The authors suggest using as many traits from the SUCCESs checklist as possible. Of course, as with any recipe from a cookbook, it’s up to you to refine them to your taste. Let’s take a deeper dive into what the six traits entail.



Sticky ideas, messages, and stories are simple. Find the core and share it compactly. The authors referenced Bill Clinton’s 1992 campaign, where his political advisor James Carville wrote, “It’s the economy, stupid” on a whiteboard to focus the team. The message would prove to be pivotal to Clinton’s winning campaign.



To grab people’s attention, there are two essential emotions to provoke: surprise and interest. Surprise gets people’s attention. Interest keeps their attention. The authors suggest systematically opening gaps in the audience’s knowledge through surprise and interest and filling them with new information.



Language is often abstract, and life is not. Abstraction makes it harder to understand or remember an idea. Concreteness helps avoid this problem and enables people to understand new concepts. The “Velco Theory of Memory” suggests that new information is easier to remember if it relates to familiar and concrete items or images.



People’s experiences have more impact on determining what’s credible to them than statistics or facts. To get people to believe in your ideas, you need to find a source of credibility to leverage. The “Sinatra Test” is based on Frank Sinatra’s classic “New York, New York” and the chorus: If I can make it there, I can make it anywhere. If you wrote for The New York Times, you could write anywhere. If you painted Obama’s house, you could paint anywhere. Sticky ideas are credible.



Frame the message to evoke emotions and drive action. Research has found that the emotional content of words is rated as more important and is recalled much better. To make people care about your ideas, you must get them to take off their analytical hats and feel for something.



Storytelling is a narrative of a chain of events told with emotions. To make people act on your ideas, stories are a mental flight simulator that prepares the audience to respond quicker and more effectively.

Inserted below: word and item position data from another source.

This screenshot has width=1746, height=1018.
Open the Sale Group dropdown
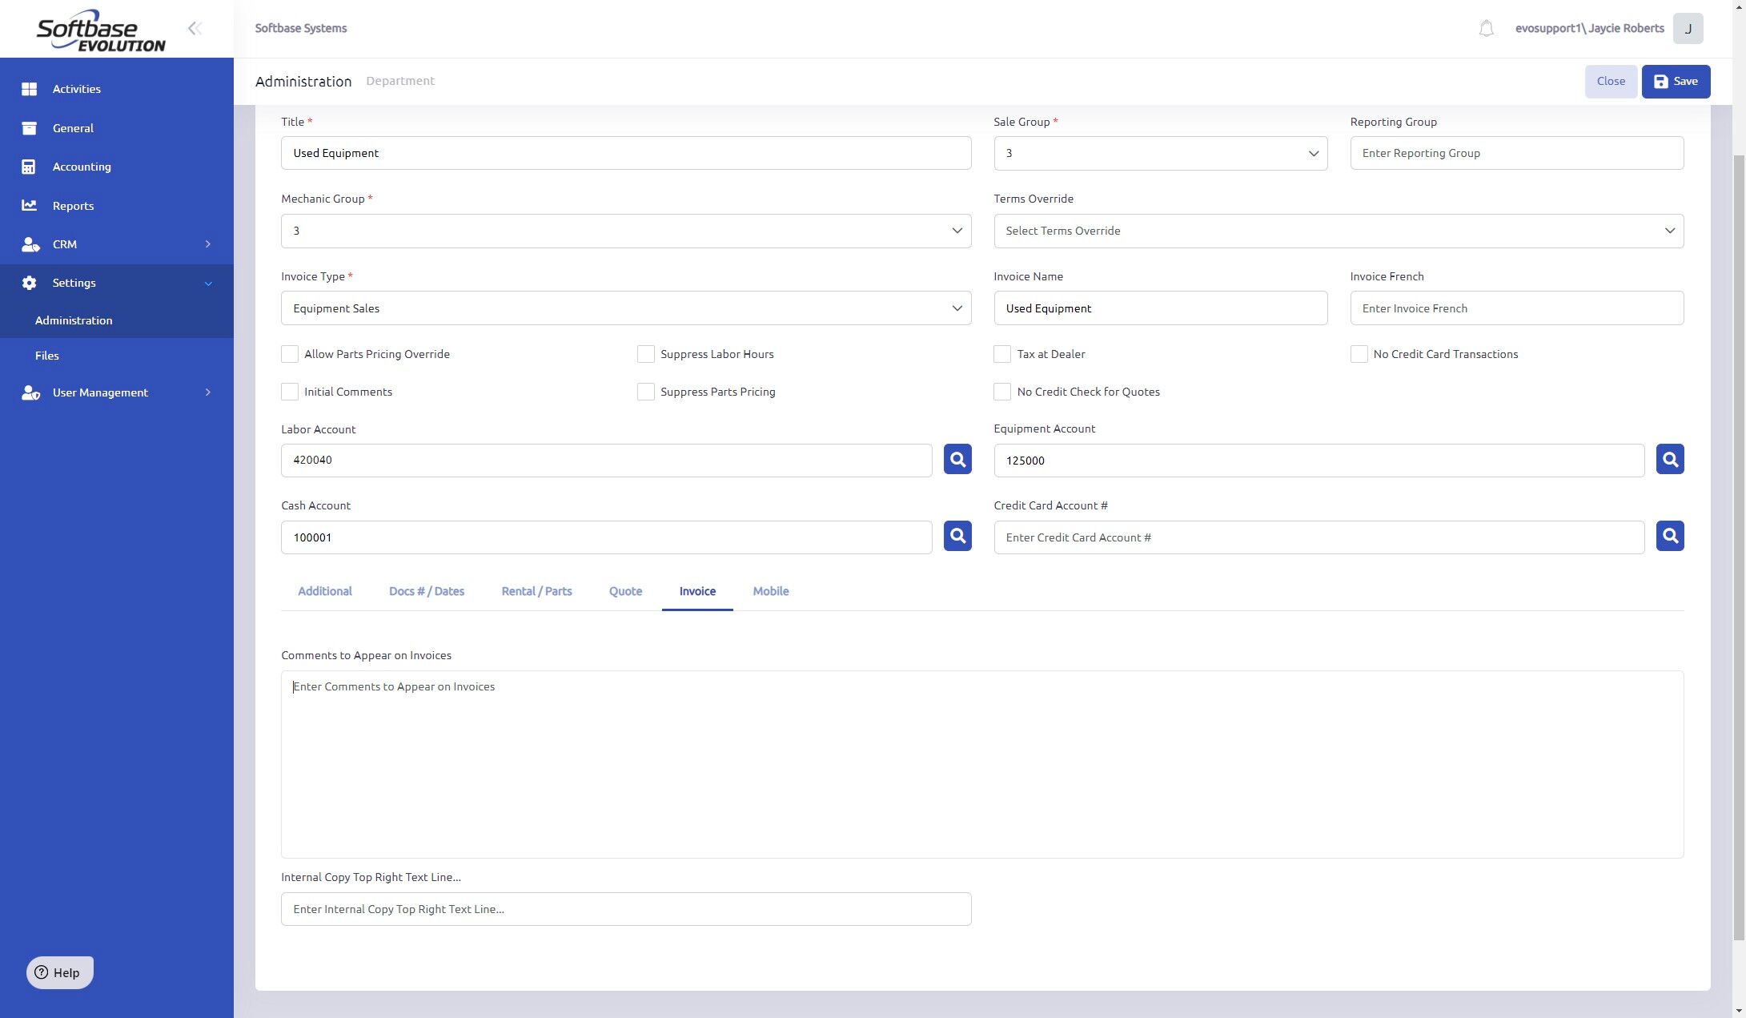pyautogui.click(x=1160, y=153)
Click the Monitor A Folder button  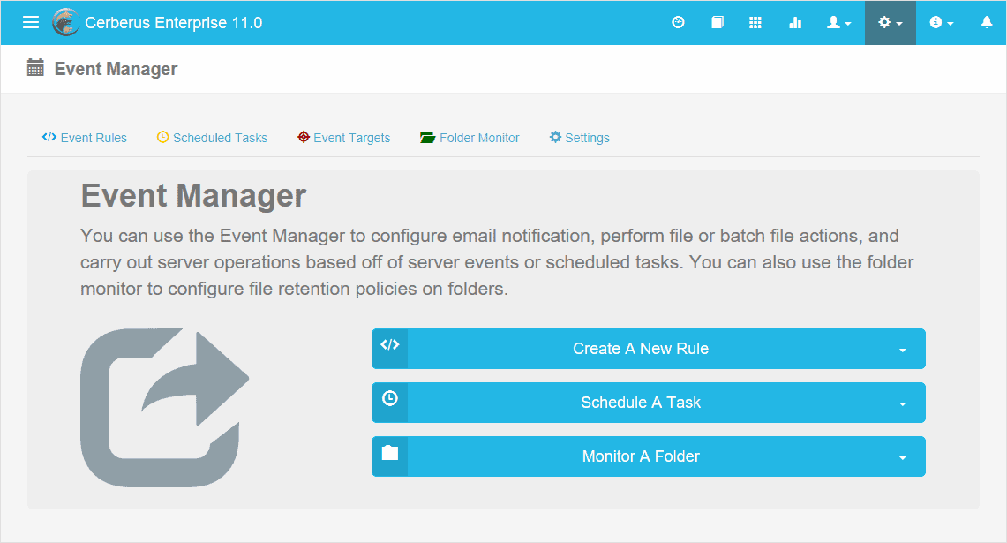tap(641, 456)
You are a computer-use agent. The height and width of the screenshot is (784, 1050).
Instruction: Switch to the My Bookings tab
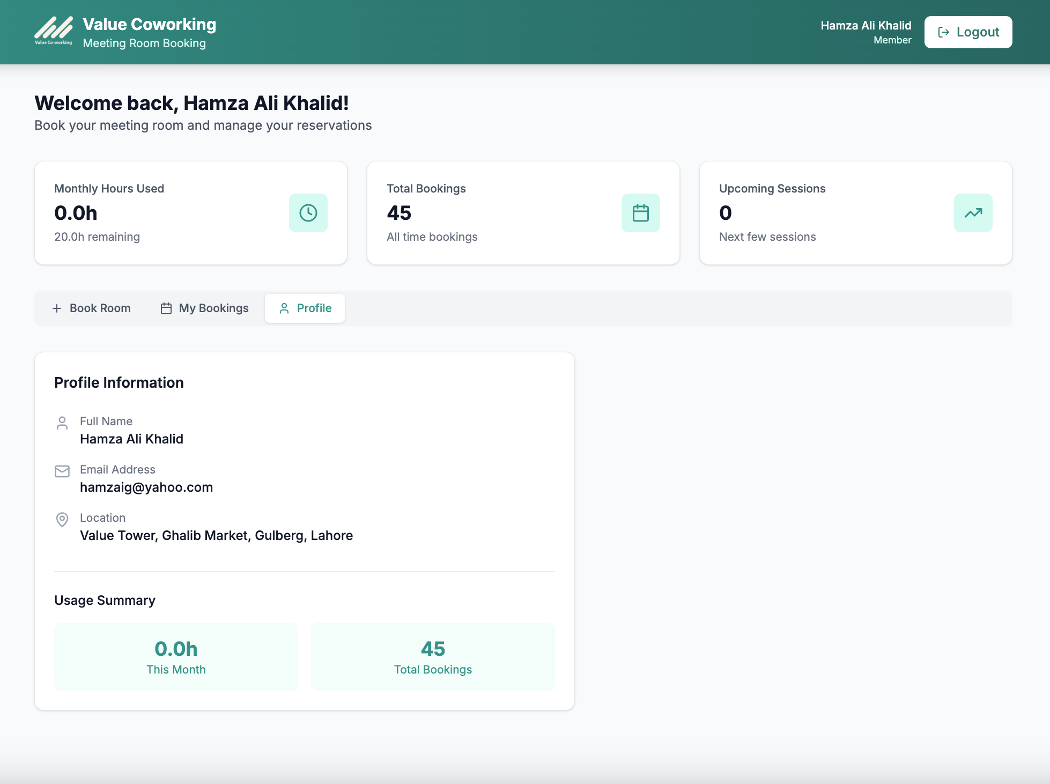(x=205, y=308)
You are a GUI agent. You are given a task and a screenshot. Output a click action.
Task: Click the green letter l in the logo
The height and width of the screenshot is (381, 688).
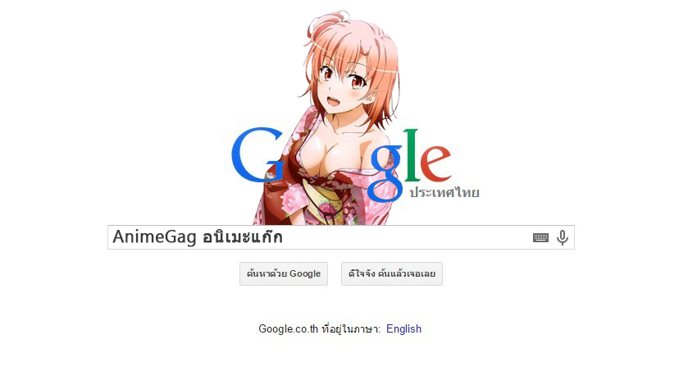coord(411,154)
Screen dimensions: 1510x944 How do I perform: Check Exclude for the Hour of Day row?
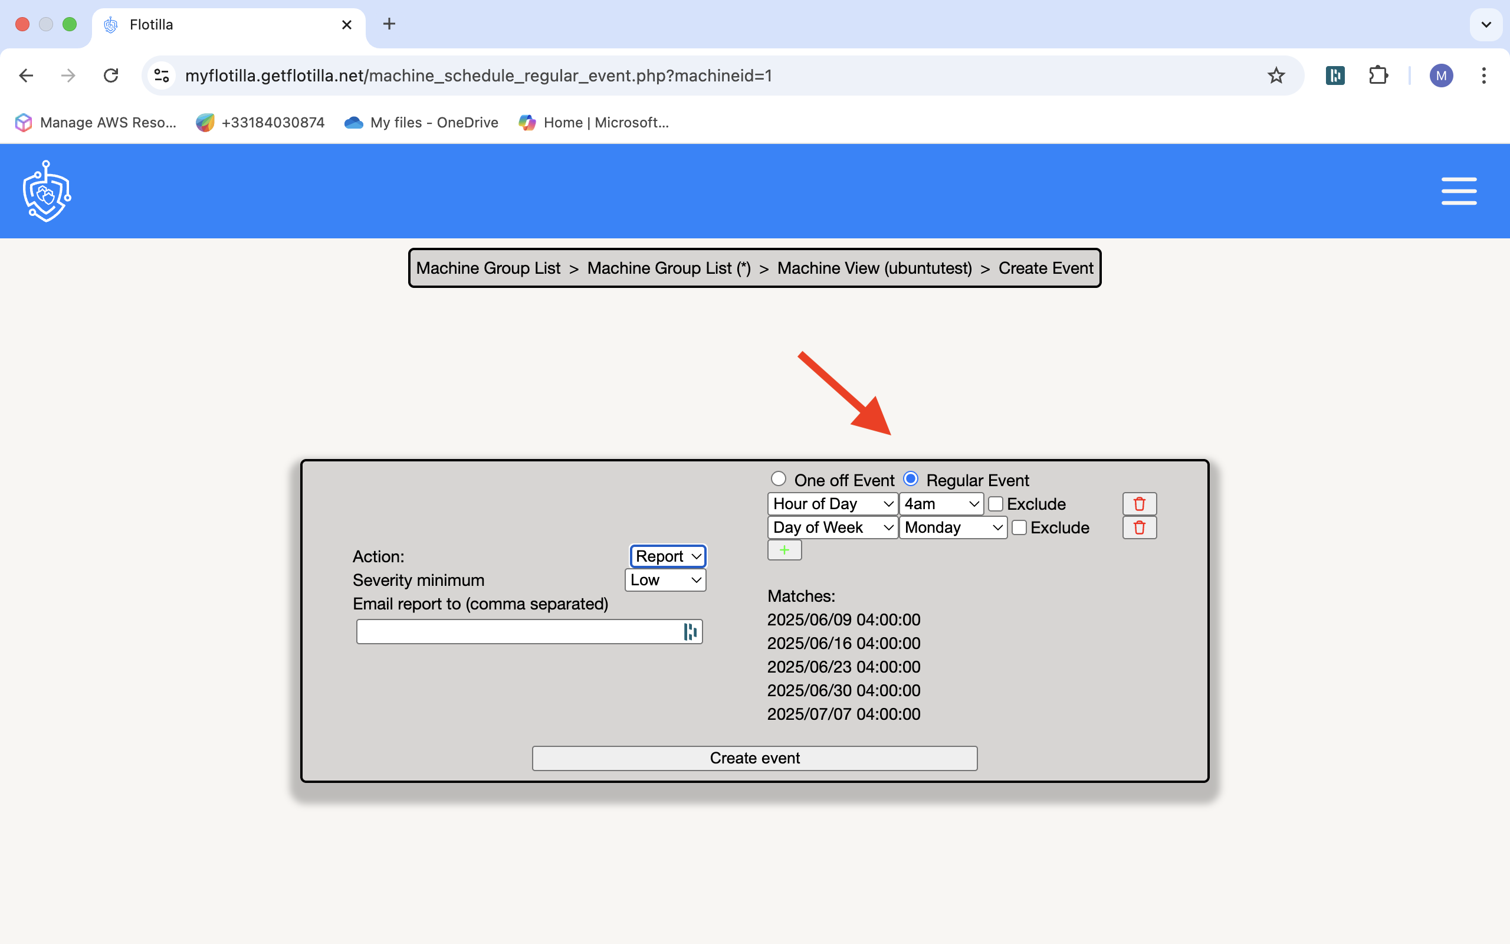pyautogui.click(x=995, y=504)
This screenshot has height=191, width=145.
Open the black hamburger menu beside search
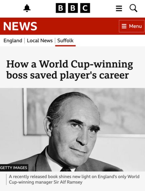119,8
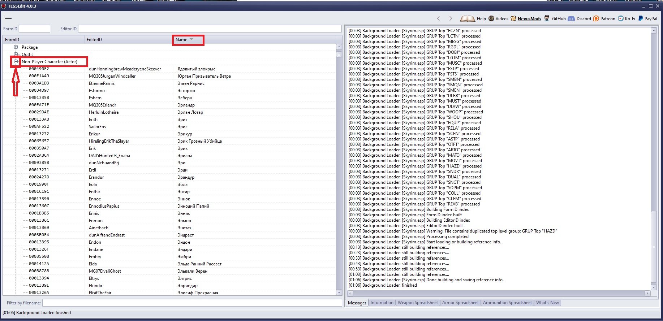Open the NexusMods link

tap(529, 19)
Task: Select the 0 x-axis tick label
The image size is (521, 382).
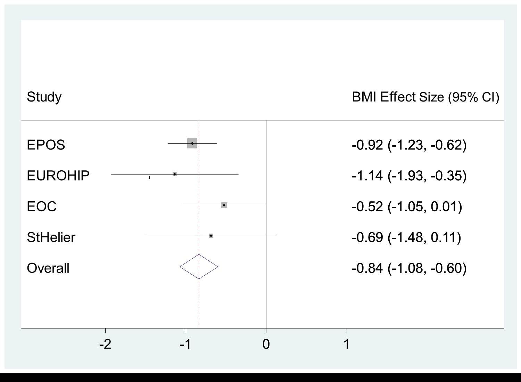Action: (266, 344)
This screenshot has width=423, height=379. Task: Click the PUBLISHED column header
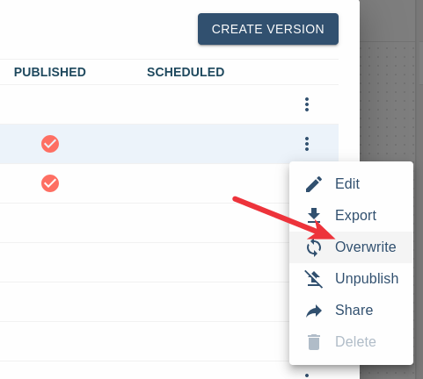tap(50, 72)
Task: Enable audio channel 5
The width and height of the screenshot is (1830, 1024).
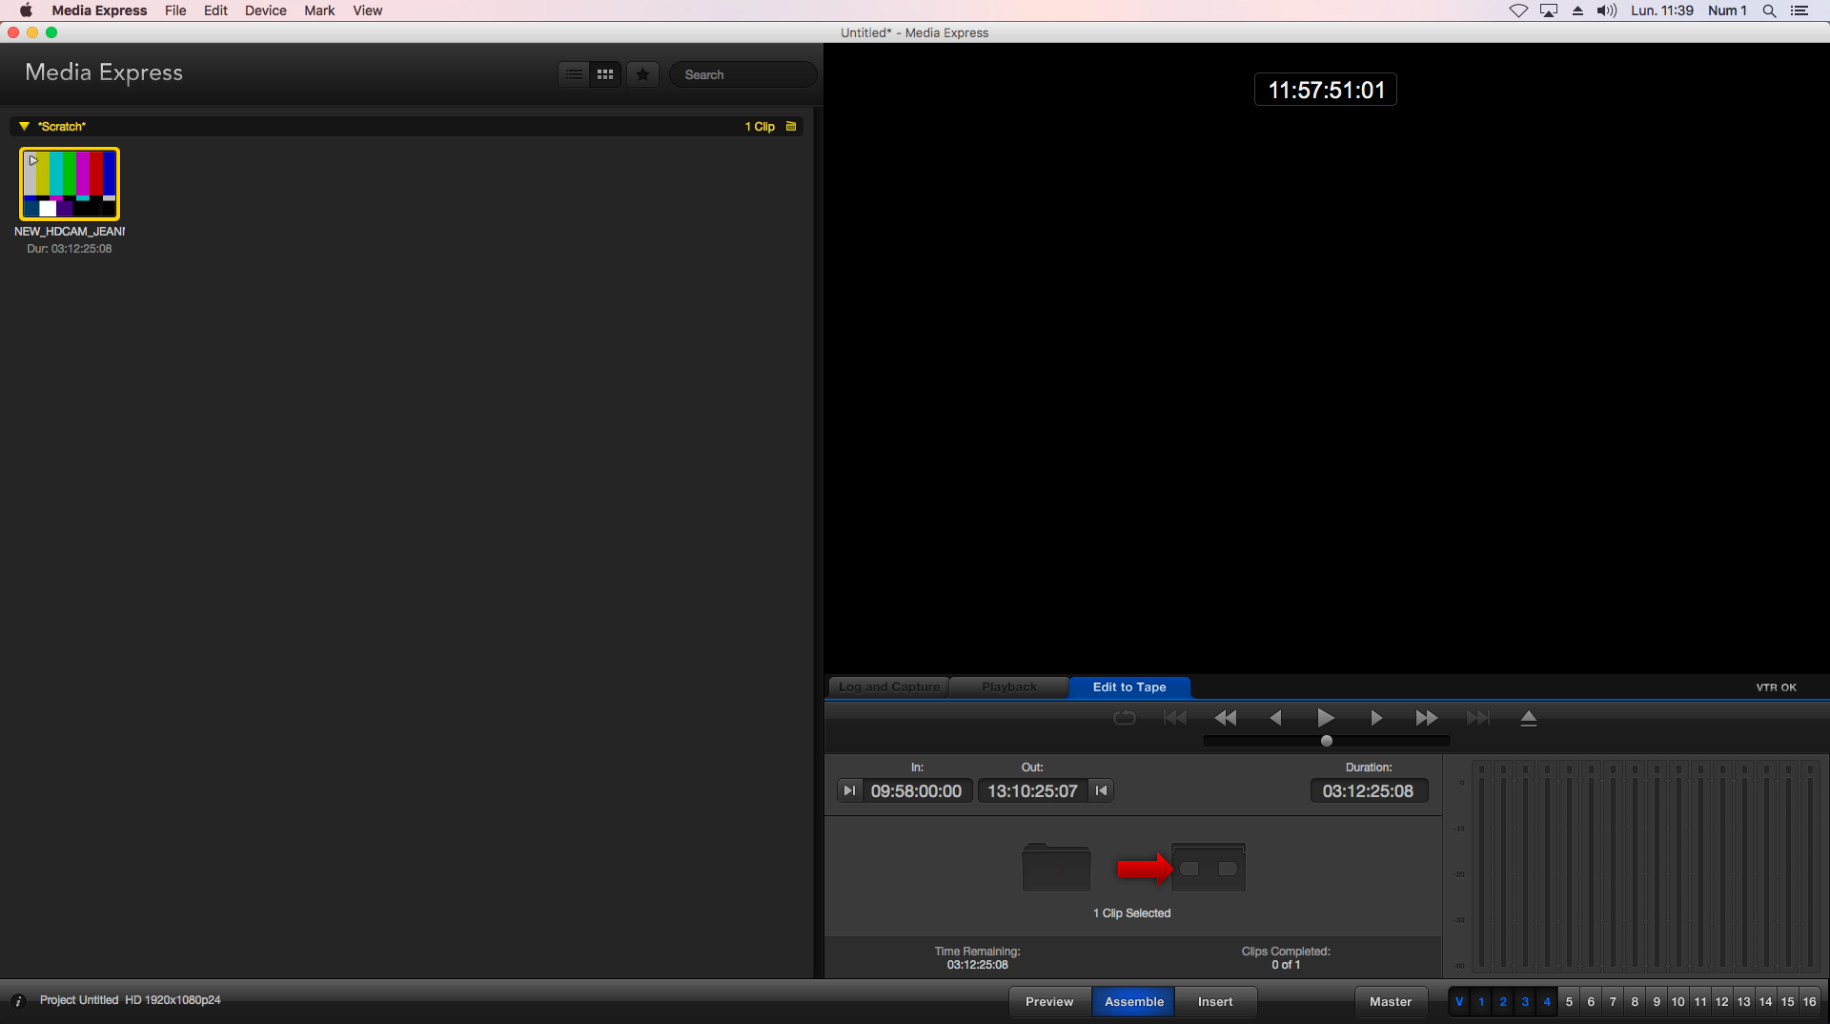Action: (x=1569, y=1001)
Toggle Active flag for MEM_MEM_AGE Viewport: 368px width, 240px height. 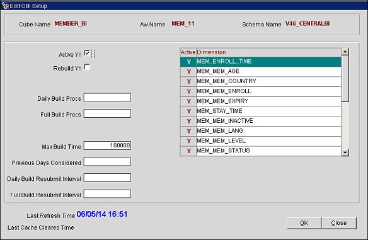188,72
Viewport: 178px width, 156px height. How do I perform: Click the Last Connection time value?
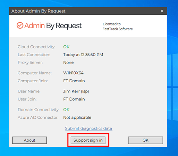83,55
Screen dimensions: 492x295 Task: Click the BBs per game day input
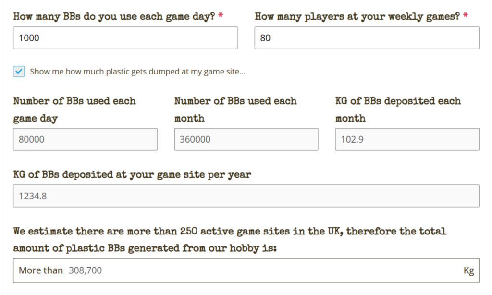125,38
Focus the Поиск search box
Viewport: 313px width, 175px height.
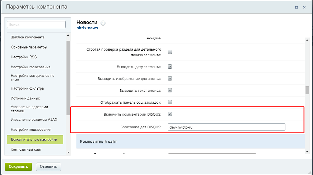(36, 24)
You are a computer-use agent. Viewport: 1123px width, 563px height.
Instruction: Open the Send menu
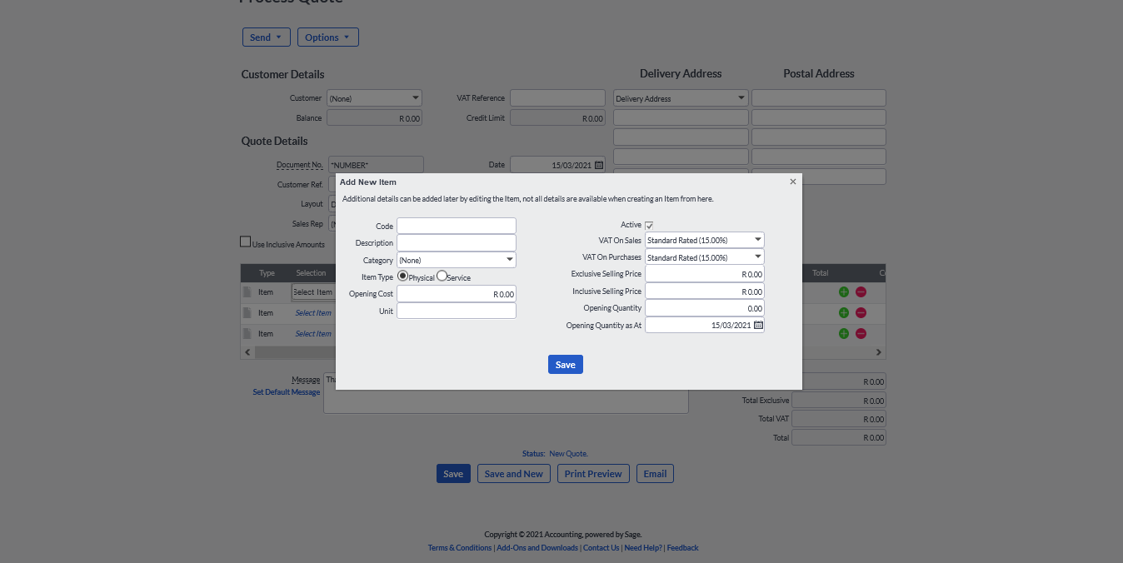coord(266,37)
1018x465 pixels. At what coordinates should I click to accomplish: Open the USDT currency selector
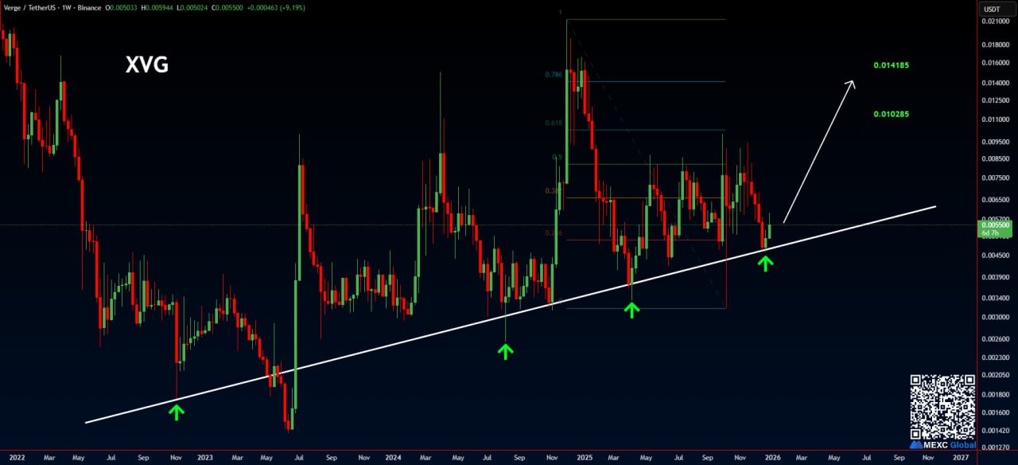[991, 9]
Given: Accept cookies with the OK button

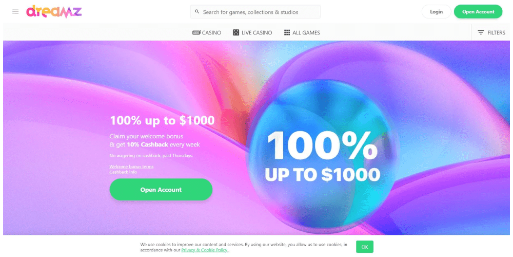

Research shows three plots that ensure a story is memorable and inspiring: the Challenge plot, the Connection plot, and the Creativity plot.

Respectively, one makes people want to set more significant goals, want to work with others, and want to do something different.

Sticky ideas are simple, unexpected, concrete, credible, emotional, and tell a story. Simplicity helps at many stages, but more importantly, it tells you what to say.

Unexpectedness makes people pay attention, and concreteness enables people to understand and remember your message. Leveraging credibility makes people agree and believe in your idea. Finally, emotions evoke empathy, and stories drive action.

When I work on a client’s brand messaging, these six traits have become almost automatic and entrenched at the back of my mind. How will you use the checklist that will impact the stickiness of your brand idea, message or story?